=== Short task ===
Present the data from the line with "This screenshot has width=692, height=362." through the line with "(x=1149, y=832)", both included, as a Markdown table with the columns Row and Line. Give each line its row number and leave out blank lines.

=== Dataset extract ===
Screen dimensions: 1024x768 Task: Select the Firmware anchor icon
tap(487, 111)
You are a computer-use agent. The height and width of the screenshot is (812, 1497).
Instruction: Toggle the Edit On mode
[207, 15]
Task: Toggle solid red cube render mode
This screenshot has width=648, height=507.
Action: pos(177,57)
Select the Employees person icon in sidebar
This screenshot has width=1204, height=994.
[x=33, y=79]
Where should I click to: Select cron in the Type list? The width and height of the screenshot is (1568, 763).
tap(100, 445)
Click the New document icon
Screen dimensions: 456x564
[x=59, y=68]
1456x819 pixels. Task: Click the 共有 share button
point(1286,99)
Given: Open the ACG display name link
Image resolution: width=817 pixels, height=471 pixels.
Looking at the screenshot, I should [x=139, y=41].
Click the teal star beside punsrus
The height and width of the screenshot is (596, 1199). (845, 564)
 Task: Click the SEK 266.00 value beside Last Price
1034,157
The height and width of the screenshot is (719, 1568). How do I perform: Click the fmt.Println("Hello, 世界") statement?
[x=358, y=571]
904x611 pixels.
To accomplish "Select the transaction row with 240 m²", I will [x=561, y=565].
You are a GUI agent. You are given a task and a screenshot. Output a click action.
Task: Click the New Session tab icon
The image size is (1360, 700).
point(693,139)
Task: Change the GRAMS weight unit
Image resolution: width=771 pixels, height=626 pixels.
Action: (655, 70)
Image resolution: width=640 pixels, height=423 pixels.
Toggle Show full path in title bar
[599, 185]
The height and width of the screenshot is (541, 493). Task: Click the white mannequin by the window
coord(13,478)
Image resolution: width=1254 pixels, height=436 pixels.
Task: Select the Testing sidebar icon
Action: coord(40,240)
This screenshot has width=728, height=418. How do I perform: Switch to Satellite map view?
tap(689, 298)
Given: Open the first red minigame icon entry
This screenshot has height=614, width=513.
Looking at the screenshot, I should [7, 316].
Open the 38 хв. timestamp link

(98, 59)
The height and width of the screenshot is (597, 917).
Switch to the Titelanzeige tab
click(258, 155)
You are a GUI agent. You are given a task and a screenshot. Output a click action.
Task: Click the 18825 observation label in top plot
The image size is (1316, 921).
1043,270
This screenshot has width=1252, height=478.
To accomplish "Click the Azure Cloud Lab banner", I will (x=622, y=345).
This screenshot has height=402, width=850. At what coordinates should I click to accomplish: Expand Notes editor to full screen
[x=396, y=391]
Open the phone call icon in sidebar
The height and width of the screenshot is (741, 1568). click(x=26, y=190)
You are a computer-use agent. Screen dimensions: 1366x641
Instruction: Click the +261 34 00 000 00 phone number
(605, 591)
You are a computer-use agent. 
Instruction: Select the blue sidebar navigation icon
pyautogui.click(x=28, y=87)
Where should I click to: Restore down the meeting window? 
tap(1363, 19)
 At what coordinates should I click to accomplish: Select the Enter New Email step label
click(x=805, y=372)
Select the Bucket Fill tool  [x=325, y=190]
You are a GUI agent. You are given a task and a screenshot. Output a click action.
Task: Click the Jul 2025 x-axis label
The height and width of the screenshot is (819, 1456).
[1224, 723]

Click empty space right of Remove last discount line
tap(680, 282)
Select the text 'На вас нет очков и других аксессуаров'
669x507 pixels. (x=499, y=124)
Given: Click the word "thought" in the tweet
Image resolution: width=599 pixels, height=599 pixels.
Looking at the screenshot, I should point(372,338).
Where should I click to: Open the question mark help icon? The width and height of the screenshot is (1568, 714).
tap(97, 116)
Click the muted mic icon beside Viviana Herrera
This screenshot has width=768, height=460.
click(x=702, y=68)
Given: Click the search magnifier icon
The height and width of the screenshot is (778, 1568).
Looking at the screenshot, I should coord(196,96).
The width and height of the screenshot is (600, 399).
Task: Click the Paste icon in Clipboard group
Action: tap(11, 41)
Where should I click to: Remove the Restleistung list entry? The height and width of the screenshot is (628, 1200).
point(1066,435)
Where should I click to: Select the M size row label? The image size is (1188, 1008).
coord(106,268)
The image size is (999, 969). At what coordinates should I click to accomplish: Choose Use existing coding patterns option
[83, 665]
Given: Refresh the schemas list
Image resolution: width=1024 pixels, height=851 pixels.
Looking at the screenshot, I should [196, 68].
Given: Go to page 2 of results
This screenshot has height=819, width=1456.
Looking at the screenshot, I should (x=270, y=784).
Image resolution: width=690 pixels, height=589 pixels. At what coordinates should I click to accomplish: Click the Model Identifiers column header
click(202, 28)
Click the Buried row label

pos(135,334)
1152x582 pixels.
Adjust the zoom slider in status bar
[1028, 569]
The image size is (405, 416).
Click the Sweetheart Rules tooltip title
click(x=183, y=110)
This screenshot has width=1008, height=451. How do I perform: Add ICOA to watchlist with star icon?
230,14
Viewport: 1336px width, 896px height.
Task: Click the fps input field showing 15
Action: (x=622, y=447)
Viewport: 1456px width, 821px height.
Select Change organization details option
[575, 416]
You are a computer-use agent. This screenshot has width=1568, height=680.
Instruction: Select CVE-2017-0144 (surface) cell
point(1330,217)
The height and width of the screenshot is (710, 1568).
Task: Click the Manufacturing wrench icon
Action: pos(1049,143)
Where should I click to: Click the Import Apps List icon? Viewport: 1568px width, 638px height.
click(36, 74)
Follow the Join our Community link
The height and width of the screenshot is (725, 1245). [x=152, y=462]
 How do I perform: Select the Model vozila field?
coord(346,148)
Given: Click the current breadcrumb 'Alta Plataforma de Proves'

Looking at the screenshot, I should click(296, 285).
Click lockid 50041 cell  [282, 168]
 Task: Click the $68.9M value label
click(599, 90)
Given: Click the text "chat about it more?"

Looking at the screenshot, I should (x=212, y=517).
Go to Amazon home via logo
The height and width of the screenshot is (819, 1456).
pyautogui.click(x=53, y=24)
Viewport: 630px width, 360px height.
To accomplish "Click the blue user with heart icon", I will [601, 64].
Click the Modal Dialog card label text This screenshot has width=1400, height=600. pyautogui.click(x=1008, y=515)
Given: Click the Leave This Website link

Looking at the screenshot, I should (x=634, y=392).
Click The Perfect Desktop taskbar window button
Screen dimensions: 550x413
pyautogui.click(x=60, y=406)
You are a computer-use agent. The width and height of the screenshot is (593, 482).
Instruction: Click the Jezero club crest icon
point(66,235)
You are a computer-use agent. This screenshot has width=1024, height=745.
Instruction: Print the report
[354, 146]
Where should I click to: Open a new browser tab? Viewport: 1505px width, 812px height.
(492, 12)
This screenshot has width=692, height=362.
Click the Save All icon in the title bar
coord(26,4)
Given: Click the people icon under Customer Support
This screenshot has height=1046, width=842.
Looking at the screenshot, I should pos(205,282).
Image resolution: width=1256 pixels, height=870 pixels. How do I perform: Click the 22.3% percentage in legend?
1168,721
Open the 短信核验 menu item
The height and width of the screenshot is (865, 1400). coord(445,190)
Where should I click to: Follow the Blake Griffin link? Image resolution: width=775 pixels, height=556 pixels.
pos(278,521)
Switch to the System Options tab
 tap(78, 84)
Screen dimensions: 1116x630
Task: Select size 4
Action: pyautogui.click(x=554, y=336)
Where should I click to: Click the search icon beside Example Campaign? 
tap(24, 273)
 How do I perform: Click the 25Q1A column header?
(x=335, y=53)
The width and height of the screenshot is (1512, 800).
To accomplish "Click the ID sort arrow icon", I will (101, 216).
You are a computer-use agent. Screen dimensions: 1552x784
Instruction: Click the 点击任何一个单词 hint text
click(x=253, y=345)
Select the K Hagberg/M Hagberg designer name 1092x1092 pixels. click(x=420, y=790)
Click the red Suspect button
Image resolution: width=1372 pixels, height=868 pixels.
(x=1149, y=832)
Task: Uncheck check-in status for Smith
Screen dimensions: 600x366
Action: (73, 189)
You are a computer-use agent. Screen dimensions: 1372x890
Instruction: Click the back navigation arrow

=== Result for this task ===
| Row | Line |
|---|---|
| 1 | This screenshot has width=692, height=362. |
| 2 | Click the Save All icon in the title bar |
| 3 | coord(26,4) |
| 4 | Given: Click the people icon under Customer Support |
| 5 | This screenshot has height=1046, width=842. |
| 6 | Looking at the screenshot, I should pos(205,282). |
| 7 | Image resolution: width=1256 pixels, height=870 pixels. How do I perform: Click the 22.3% percentage in legend? |
| 8 | 1168,721 |
| 9 | Open the 短信核验 menu item |
| 10 | The height and width of the screenshot is (865, 1400). coord(445,190) |
| 11 | Where should I click to: Follow the Blake Griffin link? Image resolution: width=775 pixels, height=556 pixels. |
| 12 | pos(278,521) |
| 13 | Switch to the System Options tab |
| 14 |  tap(78, 84) |
| 15 | Screen dimensions: 1116x630 |
| 16 | Task: Select size 4 |
| 17 | Action: pyautogui.click(x=554, y=336) |
| 18 | Where should I click to: Click the search icon beside Example Campaign?  |
| 19 | tap(24, 273) |
| 20 |  How do I perform: Click the 25Q1A column header? |
| 21 | (x=335, y=53) |
| 22 | The width and height of the screenshot is (1512, 800). |
| 23 | To accomplish "Click the ID sort arrow icon", I will (101, 216). |
| 24 | You are a computer-use agent. Screen dimensions: 1552x784 |
| 25 | Instruction: Click the 点击任何一个单词 hint text |
| 26 | click(x=253, y=345) |
| 27 | Select the K Hagberg/M Hagberg designer name 1092x1092 pixels. click(x=420, y=790) |
| 28 | Click the red Suspect button |
| 29 | Image resolution: width=1372 pixels, height=868 pixels. |
| 30 | (x=1149, y=832) |